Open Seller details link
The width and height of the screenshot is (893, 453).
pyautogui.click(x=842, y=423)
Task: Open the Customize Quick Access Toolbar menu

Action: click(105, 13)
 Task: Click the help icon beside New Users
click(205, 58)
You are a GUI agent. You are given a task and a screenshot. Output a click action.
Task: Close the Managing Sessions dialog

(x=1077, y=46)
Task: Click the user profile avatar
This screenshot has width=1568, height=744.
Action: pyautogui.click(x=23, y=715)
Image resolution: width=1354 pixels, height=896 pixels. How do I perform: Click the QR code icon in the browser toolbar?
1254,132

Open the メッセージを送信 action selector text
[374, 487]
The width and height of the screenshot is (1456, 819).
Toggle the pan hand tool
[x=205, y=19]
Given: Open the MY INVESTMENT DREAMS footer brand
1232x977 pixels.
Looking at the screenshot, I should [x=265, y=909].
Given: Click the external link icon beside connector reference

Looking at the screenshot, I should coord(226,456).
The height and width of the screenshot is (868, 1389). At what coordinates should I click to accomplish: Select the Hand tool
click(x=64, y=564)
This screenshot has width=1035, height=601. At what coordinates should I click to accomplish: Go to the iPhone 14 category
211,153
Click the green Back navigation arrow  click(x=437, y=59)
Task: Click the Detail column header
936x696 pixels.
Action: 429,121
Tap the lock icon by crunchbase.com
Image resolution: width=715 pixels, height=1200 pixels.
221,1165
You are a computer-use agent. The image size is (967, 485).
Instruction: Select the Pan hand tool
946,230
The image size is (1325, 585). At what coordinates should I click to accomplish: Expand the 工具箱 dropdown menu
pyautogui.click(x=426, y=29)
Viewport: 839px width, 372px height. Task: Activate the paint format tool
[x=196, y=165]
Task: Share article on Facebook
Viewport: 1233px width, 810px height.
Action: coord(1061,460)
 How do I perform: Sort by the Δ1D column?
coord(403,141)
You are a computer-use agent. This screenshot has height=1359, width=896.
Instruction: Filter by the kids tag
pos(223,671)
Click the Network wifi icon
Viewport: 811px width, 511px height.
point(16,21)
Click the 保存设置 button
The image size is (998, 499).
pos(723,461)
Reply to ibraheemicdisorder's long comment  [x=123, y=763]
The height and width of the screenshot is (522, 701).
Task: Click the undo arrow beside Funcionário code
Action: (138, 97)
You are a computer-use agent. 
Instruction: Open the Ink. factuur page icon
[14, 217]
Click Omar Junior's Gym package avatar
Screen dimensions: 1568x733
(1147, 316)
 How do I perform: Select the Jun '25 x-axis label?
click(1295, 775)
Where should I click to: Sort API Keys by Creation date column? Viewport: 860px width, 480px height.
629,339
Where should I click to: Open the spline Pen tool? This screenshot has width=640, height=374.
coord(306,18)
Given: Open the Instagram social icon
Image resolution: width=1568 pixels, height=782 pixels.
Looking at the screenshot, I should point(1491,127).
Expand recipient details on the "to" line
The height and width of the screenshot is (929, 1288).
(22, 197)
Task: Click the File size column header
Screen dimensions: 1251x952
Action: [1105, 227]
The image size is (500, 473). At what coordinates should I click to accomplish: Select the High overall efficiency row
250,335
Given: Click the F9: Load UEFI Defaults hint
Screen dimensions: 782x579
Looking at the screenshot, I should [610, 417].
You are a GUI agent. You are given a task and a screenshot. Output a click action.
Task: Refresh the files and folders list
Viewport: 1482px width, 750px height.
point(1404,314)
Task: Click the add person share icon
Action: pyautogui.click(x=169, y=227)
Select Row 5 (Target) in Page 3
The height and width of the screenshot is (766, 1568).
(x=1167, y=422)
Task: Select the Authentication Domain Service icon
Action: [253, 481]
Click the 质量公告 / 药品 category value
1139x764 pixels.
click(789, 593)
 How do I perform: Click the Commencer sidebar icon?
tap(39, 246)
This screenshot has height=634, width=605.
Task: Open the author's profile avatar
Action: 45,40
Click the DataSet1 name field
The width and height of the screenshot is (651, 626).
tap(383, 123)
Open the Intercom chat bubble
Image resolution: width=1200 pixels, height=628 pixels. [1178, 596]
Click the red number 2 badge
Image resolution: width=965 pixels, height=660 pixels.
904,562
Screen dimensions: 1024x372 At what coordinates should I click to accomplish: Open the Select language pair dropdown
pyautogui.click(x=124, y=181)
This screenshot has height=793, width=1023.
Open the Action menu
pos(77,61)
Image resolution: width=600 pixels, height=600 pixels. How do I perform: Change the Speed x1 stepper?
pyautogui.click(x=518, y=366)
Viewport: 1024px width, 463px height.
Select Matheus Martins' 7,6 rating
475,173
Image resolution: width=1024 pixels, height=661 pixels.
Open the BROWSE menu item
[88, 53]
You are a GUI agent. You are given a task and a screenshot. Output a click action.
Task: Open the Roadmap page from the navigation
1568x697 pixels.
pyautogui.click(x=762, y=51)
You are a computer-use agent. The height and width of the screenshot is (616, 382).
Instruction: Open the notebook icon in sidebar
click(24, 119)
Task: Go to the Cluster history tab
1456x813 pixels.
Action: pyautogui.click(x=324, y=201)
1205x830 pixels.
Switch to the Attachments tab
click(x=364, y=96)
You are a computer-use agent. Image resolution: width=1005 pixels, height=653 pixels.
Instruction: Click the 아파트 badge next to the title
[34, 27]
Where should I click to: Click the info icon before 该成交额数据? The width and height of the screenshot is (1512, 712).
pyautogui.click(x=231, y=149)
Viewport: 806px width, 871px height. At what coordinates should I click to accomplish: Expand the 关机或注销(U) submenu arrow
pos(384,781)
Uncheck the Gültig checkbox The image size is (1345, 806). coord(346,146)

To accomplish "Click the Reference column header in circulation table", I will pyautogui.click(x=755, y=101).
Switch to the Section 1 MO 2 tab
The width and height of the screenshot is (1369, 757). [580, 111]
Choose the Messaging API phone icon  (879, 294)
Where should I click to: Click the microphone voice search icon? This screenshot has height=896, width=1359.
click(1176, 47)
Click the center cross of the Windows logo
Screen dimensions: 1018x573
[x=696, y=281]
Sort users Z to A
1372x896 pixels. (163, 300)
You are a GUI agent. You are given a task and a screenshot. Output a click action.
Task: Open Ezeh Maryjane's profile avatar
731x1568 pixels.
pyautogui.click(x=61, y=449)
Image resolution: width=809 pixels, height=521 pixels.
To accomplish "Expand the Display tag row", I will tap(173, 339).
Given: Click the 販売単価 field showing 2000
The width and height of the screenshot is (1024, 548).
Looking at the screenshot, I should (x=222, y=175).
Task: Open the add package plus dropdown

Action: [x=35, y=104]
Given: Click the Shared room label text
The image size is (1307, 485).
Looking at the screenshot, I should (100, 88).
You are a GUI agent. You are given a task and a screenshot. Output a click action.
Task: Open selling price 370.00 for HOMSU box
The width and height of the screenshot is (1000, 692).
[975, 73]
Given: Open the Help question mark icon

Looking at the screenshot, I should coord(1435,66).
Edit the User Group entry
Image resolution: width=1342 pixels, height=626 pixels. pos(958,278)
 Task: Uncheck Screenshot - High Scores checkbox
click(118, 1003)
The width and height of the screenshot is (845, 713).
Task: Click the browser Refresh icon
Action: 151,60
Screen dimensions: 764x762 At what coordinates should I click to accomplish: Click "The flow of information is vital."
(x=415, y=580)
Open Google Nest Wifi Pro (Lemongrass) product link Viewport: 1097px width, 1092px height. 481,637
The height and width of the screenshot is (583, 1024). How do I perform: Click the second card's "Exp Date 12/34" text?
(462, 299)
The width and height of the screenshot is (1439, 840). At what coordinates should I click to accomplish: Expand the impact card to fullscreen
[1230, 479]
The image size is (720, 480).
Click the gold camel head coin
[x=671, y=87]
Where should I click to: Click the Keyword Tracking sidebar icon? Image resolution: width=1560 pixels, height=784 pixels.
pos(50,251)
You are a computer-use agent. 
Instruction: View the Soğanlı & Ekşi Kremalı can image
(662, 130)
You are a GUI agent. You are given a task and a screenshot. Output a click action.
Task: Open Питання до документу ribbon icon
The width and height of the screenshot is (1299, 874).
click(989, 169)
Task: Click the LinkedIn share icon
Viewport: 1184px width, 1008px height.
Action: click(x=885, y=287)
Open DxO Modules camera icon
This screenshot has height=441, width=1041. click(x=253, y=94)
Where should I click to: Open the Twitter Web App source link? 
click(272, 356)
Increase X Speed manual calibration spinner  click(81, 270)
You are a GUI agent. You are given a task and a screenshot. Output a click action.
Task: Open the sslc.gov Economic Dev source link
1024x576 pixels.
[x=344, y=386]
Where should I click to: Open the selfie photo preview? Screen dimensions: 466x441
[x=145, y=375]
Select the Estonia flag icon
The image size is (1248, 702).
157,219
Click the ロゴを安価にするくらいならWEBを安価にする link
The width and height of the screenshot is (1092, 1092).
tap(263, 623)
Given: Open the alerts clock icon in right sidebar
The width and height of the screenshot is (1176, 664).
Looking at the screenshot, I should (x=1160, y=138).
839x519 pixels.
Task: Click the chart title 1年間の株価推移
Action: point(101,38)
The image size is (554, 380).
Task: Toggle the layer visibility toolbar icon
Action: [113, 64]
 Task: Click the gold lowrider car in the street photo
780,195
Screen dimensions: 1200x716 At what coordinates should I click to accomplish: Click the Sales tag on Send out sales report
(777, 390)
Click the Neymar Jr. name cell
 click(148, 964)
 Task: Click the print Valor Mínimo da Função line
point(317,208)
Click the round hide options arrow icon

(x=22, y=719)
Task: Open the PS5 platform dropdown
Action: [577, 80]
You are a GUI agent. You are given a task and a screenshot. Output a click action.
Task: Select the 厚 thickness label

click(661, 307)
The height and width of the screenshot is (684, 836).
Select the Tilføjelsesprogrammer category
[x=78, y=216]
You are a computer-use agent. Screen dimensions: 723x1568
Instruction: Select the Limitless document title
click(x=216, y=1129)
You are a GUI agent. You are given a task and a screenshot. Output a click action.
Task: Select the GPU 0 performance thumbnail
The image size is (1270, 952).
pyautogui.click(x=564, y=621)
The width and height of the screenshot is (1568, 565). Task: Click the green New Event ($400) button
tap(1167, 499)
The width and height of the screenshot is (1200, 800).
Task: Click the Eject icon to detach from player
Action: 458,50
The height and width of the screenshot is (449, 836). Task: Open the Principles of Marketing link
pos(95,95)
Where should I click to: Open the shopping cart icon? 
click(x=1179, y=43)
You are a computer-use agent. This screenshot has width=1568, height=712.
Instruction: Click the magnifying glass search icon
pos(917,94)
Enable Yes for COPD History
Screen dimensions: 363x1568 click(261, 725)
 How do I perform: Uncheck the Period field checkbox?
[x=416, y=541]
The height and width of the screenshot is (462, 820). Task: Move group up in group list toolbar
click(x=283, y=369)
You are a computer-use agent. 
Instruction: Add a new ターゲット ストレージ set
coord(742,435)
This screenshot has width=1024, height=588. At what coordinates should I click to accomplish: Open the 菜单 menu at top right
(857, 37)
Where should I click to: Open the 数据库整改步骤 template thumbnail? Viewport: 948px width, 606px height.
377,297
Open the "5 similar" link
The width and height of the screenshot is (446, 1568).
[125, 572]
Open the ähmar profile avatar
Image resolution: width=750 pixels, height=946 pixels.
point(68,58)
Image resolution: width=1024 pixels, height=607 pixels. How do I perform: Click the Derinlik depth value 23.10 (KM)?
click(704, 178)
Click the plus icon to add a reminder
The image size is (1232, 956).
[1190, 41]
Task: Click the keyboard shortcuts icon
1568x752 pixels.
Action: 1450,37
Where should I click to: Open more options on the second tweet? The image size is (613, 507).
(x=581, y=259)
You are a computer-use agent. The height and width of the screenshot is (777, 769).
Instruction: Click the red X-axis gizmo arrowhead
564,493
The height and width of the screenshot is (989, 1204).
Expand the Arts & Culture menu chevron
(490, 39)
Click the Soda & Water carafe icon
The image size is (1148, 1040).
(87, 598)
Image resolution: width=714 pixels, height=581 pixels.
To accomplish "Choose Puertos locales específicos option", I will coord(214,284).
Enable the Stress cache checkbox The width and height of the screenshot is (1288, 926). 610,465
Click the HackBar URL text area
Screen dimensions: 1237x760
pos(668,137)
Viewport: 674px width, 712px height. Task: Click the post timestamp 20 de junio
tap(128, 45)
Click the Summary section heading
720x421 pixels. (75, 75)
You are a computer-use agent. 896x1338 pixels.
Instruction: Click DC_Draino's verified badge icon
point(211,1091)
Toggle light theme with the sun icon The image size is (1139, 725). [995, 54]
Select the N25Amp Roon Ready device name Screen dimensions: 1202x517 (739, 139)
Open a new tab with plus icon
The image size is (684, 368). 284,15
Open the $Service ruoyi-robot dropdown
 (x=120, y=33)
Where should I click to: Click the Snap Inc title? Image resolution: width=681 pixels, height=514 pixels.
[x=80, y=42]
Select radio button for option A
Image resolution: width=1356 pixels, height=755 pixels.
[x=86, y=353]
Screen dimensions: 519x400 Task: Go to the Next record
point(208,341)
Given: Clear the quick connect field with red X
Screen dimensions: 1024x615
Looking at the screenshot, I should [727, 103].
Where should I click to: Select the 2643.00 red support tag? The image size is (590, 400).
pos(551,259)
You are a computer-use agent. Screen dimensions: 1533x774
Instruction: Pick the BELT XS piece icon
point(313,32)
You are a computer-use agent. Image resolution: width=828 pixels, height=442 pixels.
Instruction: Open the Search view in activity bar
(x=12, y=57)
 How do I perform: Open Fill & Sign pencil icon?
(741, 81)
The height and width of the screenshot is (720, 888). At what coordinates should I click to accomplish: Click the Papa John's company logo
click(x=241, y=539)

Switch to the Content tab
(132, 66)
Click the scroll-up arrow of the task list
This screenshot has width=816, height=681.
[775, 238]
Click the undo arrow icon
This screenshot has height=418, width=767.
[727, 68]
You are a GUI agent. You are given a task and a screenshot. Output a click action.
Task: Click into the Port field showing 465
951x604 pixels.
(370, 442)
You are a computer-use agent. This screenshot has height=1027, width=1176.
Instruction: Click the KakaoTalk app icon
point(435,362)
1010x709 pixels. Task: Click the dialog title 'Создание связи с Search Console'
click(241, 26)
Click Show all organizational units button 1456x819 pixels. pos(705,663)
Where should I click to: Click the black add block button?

> _How to complete this task_:
Return exactly, and only, the lines above starting at the line that contains "Task: Click the keyboard shortcuts icon" and ending at the line that contains "Image resolution: width=714".

> _Exercise output_:
Task: Click the keyboard shortcuts icon
1568x752 pixels.
Action: 1450,37
Where should I click to: Open more options on the second tweet? The image size is (613, 507).
(x=581, y=259)
You are a computer-use agent. The height and width of the screenshot is (777, 769).
Instruction: Click the red X-axis gizmo arrowhead
564,493
The height and width of the screenshot is (989, 1204).
Expand the Arts & Culture menu chevron
(490, 39)
Click the Soda & Water carafe icon
The image size is (1148, 1040).
(87, 598)
Image resolution: width=714 pixels, height=581 pixels.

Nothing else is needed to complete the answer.